Back in Colorado Springs, at the USAF academy, Robert was taking fairly monumental personal strides of his own. Frustrated with the lack of bureaucratic support for his quickly developing style of recreational, stunt-craft maneuvers--an unknown superior slighted the form as "dumb fa**ot flying"-- Robert, in February of 1967, founded "Soar-O's Green Angels", a three-man troupe of self-described "provocative, acrobatic pilots" who first performed publicly on March 11 in Frankfort, Kentucky as part of a state-sponsored novelty aviation and slammed dunk exposition. After a brief setback in April, May, June and July--the "Angels" were prosecuted for manslaughter when they maimed two hot air balloonists in Paducah (the entire Angel operation was based out of the Midwest at this point, with hangars in Cincinnati and West Lafayette, Indiana)--the team picked up a steady steam of fairly strong bookings throughout the Great Lakes region. The line-up was expanded to four planes and a clown-helmed "ground wagon," and the name streamlined to "The Green Angels".
As Robert shined, however, his older cousin seriously faltered. Frustrated by lack of work and reams of surprisingly pointed and personalized rejection slips, Francis Christopher started to comb the Hollywood hills for anything that remotely gleamed of stardom. A near-miss with appearing on a Sunkist soda album, "Orange You Glad it's Summer with Sunkist?" brought him back to the offices of Susannah Mills, who was scouting southern California on behalf of her father's cereal empire. Won over by Francis's down-to-earth good looks and nearly untouchable charisma, Mills obtained a private audience for him with an ailing General Peter. Bolstered by the stratospheric success of "Count Chocula's Chocolate Food"--which was liberated to simply "Count Chocula" after the 1937 death of Ernst Choukula and the 1944 clearing of all legal suits with an out-of-court settlement involving Grinsh Choukula--Mills was intrigued at the idea of another "mascotted" product, one that could connect with an ever-finicky buying public and make inroads into the expanding market of tele-vision advertisement. Over a grueling six hour audition in General's Visalia ranch, Francis reportedly sang, read from the texts of Sherwood Anderson, and may have even performed several semi-nude dances. Diary entries from the time show Mills to have been fantastically disappointed in Barry's showing--he was, fascinatingly enough, taken with Barry's rendering of several "dirty limericks"--yet was convinced that his Johnny-Next-Door persona would be a sure sell with the youth of North America.

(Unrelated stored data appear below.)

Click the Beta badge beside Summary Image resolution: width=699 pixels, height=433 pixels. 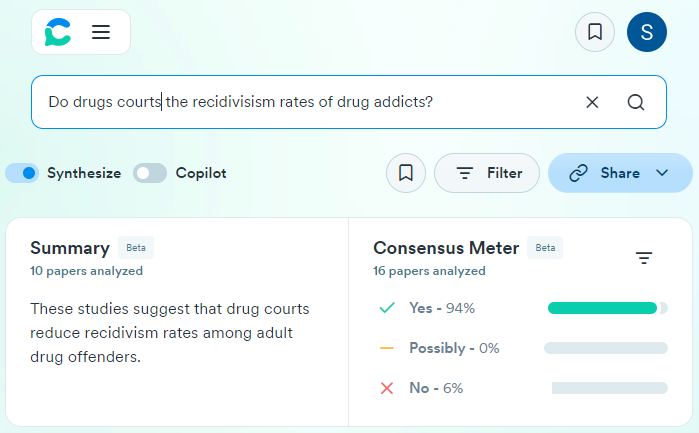tap(136, 248)
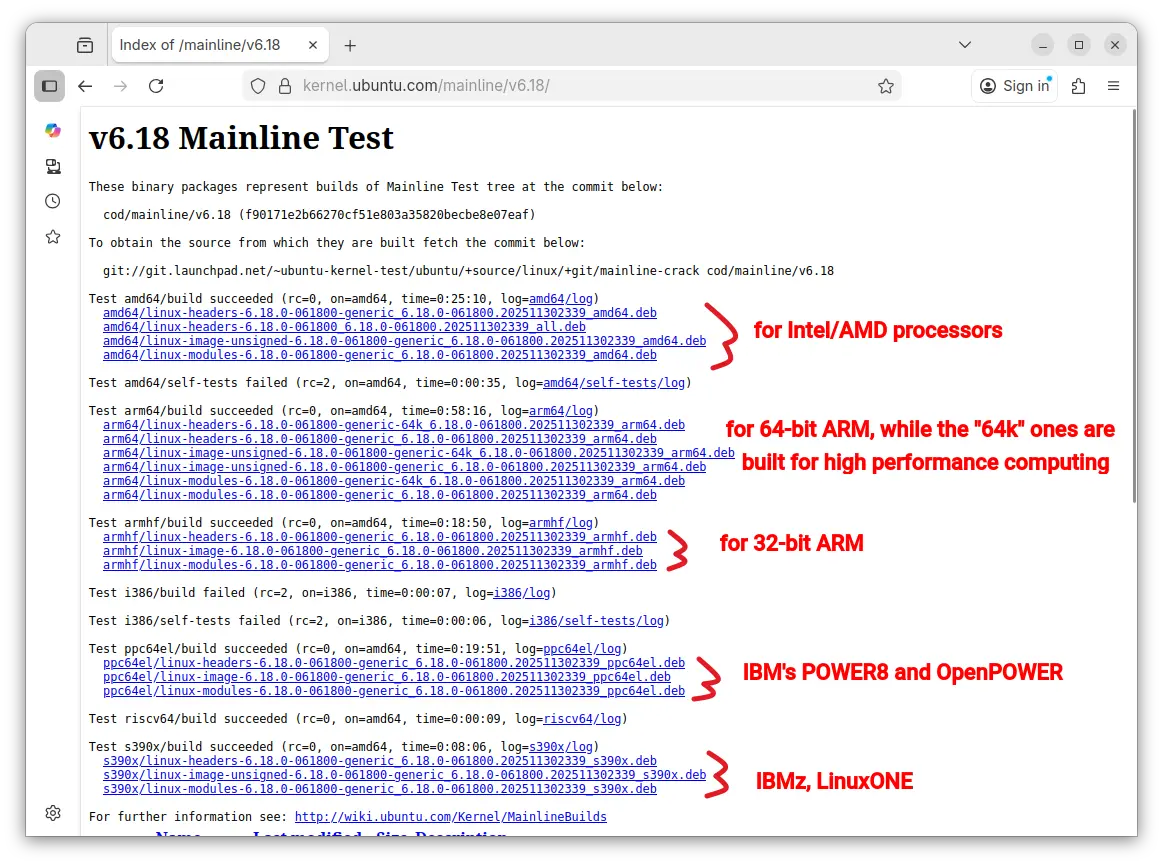Image resolution: width=1163 pixels, height=865 pixels.
Task: Select the "Index of /mainline/v6.18" tab
Action: (x=200, y=45)
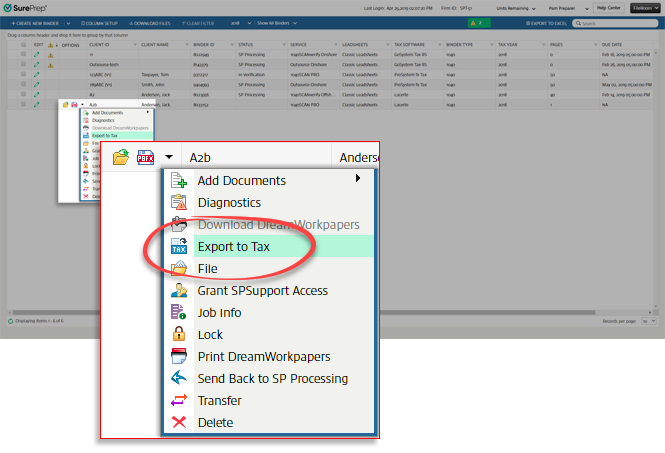The image size is (665, 453).
Task: Select Export to Tax from menu
Action: point(233,246)

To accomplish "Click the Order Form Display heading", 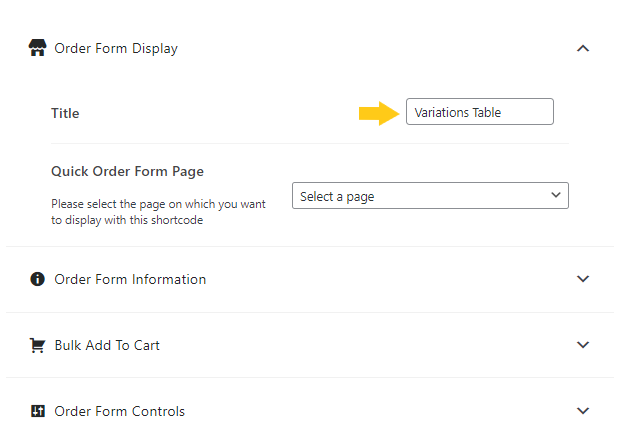I will click(116, 48).
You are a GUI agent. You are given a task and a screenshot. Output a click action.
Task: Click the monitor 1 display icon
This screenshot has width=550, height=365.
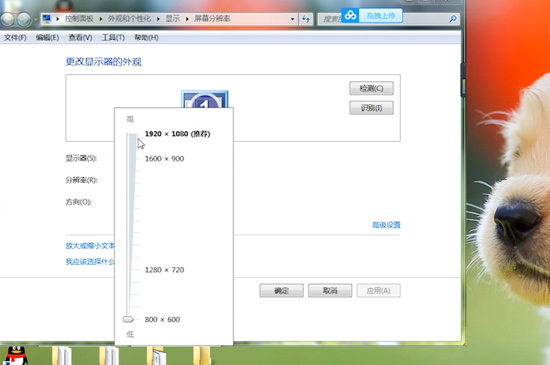click(204, 100)
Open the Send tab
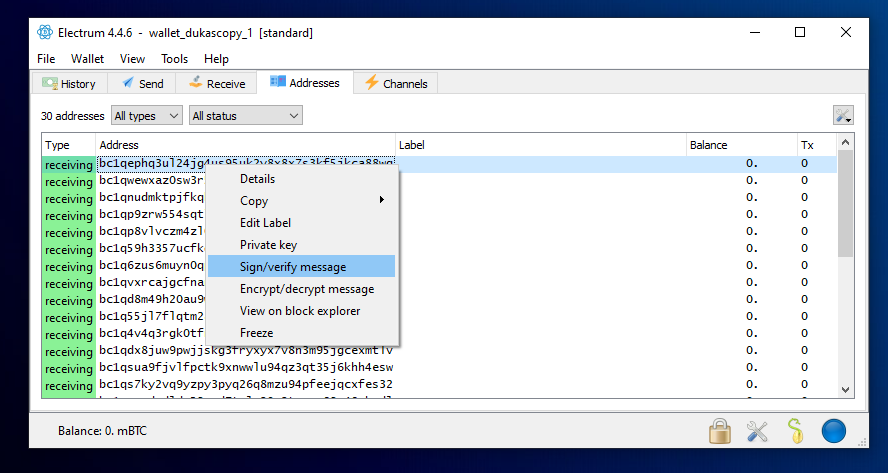The image size is (888, 473). click(143, 84)
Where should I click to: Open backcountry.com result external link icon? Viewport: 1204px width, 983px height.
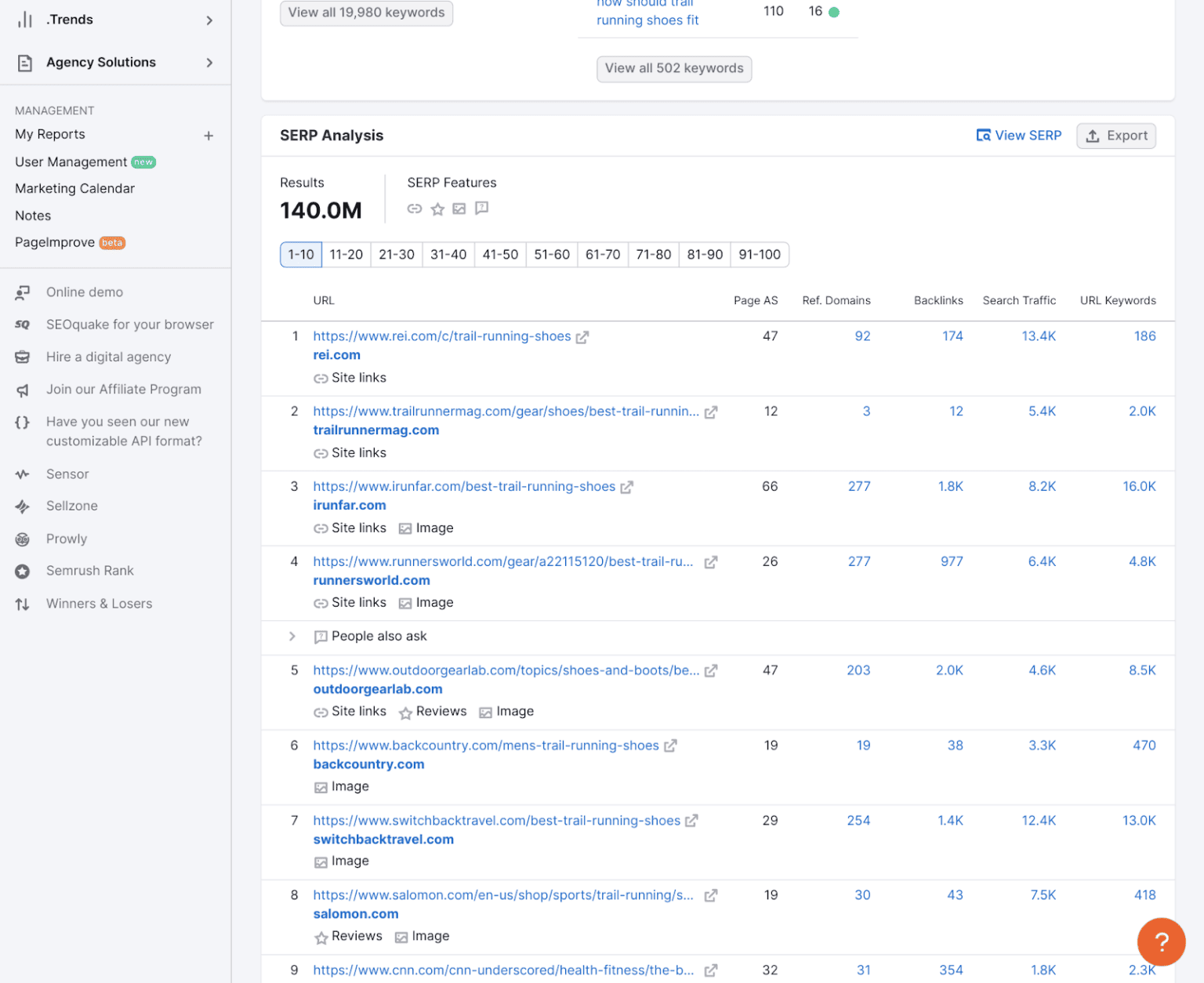coord(670,746)
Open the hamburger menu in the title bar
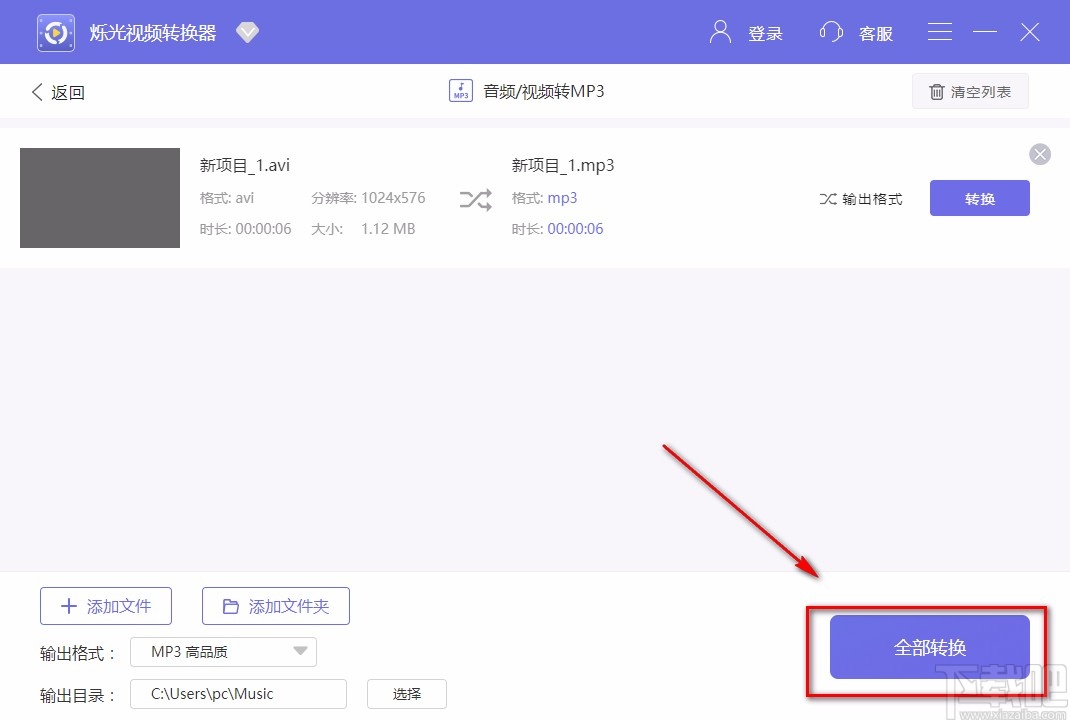This screenshot has width=1070, height=720. (939, 31)
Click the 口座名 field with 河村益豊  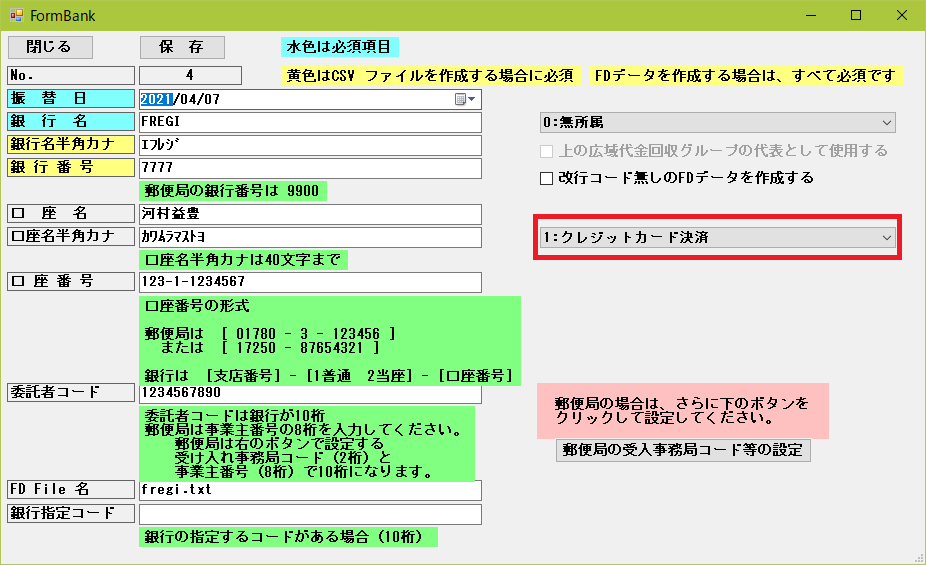[x=310, y=214]
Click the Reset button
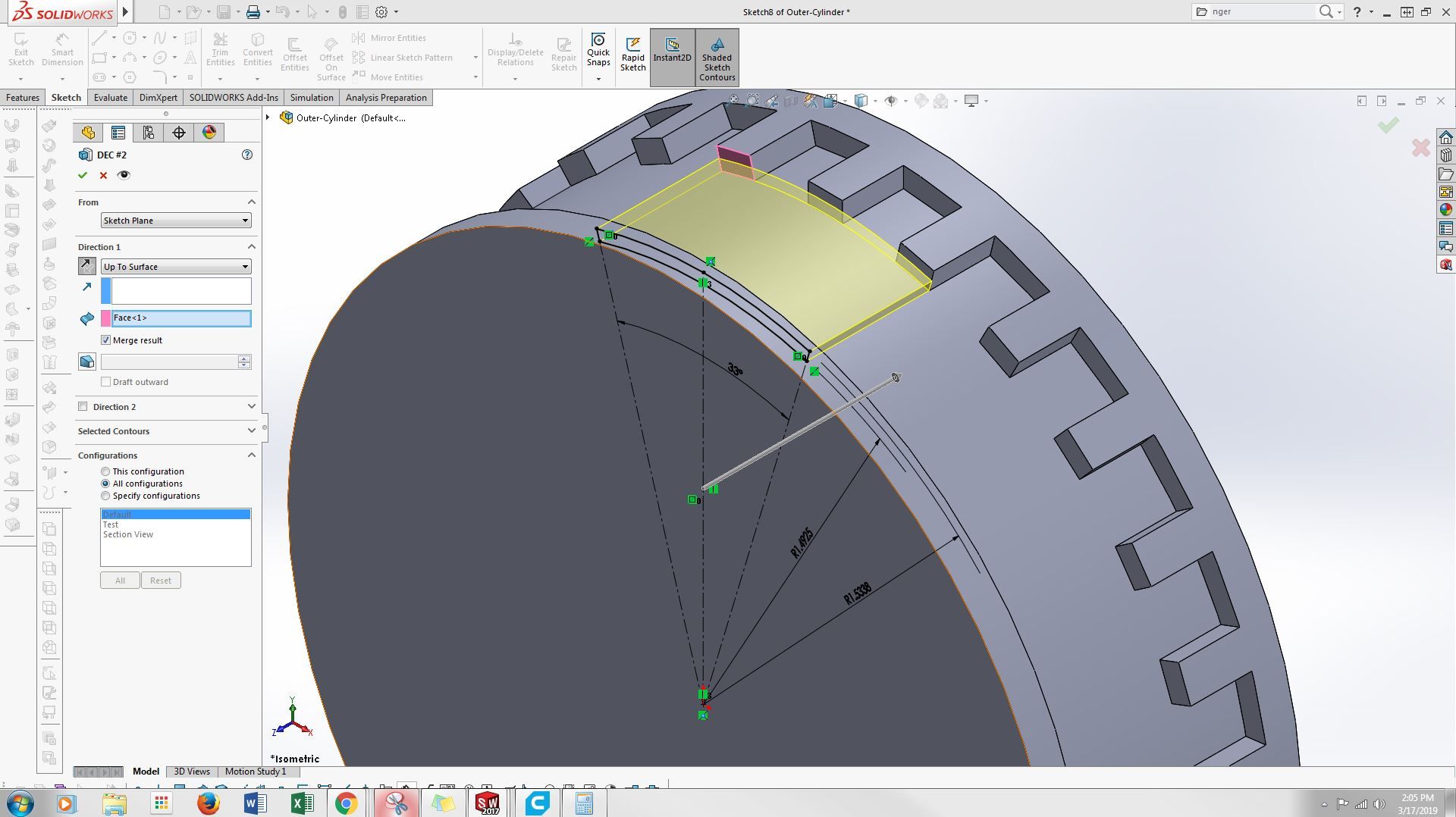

Without much of a tangible push, in October of 1968, "Strawberry Berries with Francis Barry" was launched regionally
to universally limp response. Although Francis was disappointed, Mills was undeterred, and in January of 1969, "Strawberry Berries with Frank Barry" was re-shipped. Both General Peter and his daughter Susannah thought the use of Francis's formal, somewhat pious-sounding name was predominately to blame for the initially lackluster sales, and their strategy of integrating a more common character into their presentation was rewarded by a quick upturn in the marketplace. But before Francis Christopher could enjoy the spoils of his exponentially growing success, tragedy struck.On February 2, 1969, Robert Barry’s four-plane group, now known as “The Green-Blue Angels”, took to the skies in a routine “horizon sweep;” this was a standard mid-morning exercise where the planes would spin low to the ground in hexagonal patterns. At approximately 10:16 a.m., Robert’s altimeter malfunctioned, his plane dropped suddenly and severely, and he crashed unceremoniously into the hard earth of central Illinois. When word reached the west coast, Francis Christopher was nearly incapacitated with grief. The ever-increasing success of “Frank Barry’s Cereal” was absolutely no salvation from the melancholy he felt. Susannah Mills struggled to lift her fiancée’s spirits. After a difficult month, the engaged two, along with General Peter Mills, traveled to North Carolina for Robert’s funeral. In a surprising and touching move, Peter spoke at length after the ceremony, passionately and animatedly describing his plans to immortalize his soon-to-be son-in-law’s brother the only way he new how: on a cereal box. With tremendous emotion and very little public fanfare, "Robert 'Booh' Barry's Airplane Cereal" first saw mainstream distribution in December of 1969.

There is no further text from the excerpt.